2:30 PM Thursday August 14, 2008

Tags:Apple, Communication, Microsoft

Over at Daring Fireball, John Gruber reports on two recent leaked memos from Steve Jobs on the MobileMe fiasco and Steve Ballmer on the FY '09 plan.

I smile when I see these "leaks". I have many memories of working at Microsoft in the 1990s and reading about memos like these in the press. Memos I'd already seen. Memos that, for most people in the know in the company, said little they hadn't heard before. Company-wide memos are more for show than for any real communication or decision making. They allow the rest of the company to catch up with problems or decisions people with strong networks or positions of importance already know.

There is a difference between talk and action, and memos are 90% talk. We all know this. If a CEO at a 20,000+ person company wants to take action, he will, and most of those actions will surface through the executive chain.

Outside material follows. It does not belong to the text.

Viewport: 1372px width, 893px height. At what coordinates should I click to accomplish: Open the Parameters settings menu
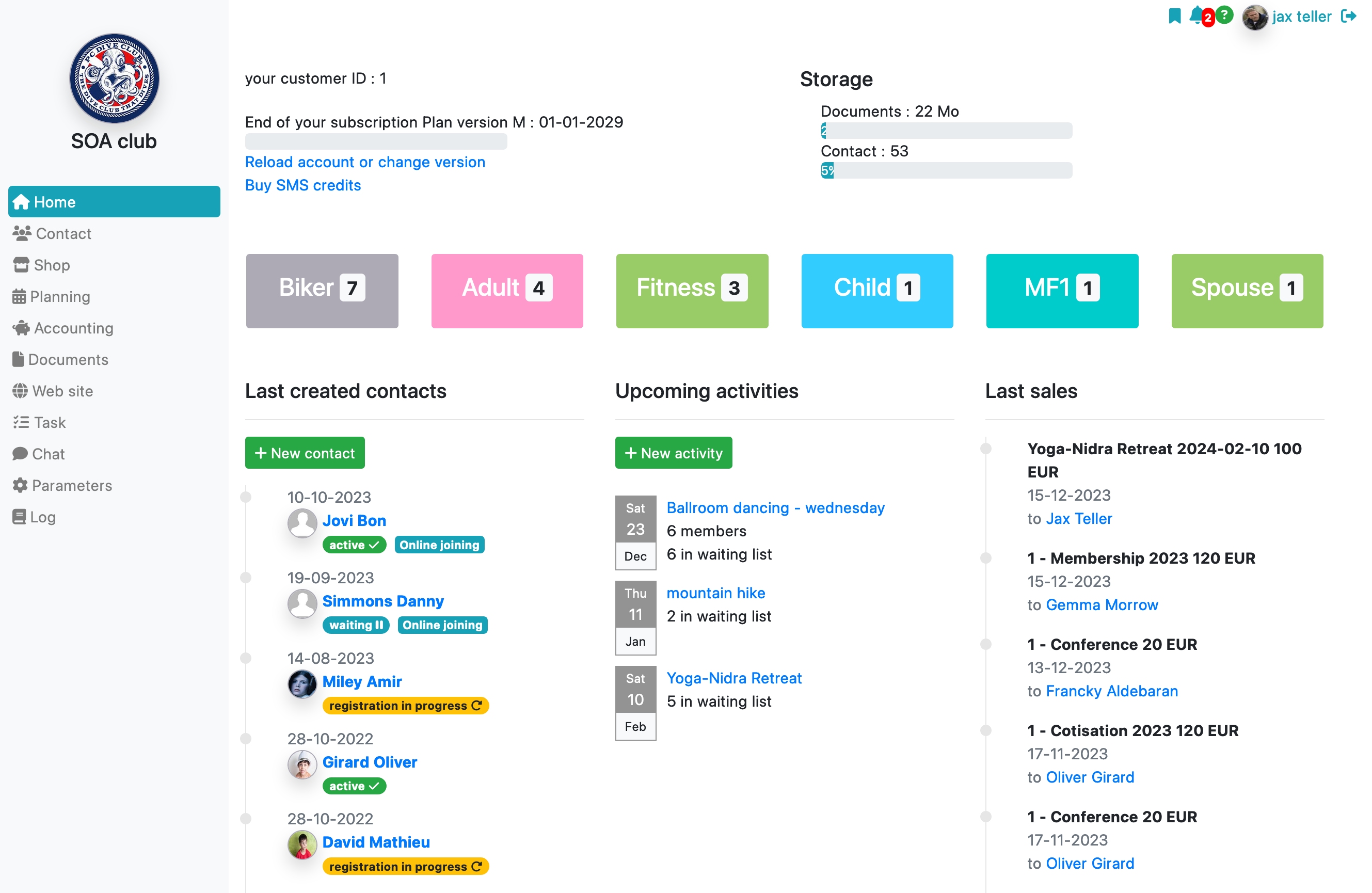(x=71, y=485)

The corporate-wide memo is the most diffuse and overrated tool in an executive's playbook, but since it's the only play that most of the world sees, we naturally over-represent its significance. In every paragraph ask "Is this talk or action?" and you'll see more clearly what the memo actually means, if anything at all.

At companies like Apple and Microsoft, where most major memos are leaked to the press in a matter of hours, the authors know who the majority of readers will be outsiders. Nothing intended to be kept secret is ever mentioned in a memo from Jobs, Balmer, or any major CEO. They know better. They fully expect these things will end up on blogs and websites and they're written accordingly.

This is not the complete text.